[Saved data entries]
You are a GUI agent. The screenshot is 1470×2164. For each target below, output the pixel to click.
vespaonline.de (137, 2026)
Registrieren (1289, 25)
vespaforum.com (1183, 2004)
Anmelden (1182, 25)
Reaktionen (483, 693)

WORK REQUEST:
Each entry above must be repeated word for word.

ANSWER SECTION:
You are a GUI agent. The screenshot is 1470×2164. For each target below, output the pixel to click.
vespaonline.de (137, 2026)
Registrieren (1289, 25)
vespaforum.com (1183, 2004)
Anmelden (1182, 25)
Reaktionen (483, 693)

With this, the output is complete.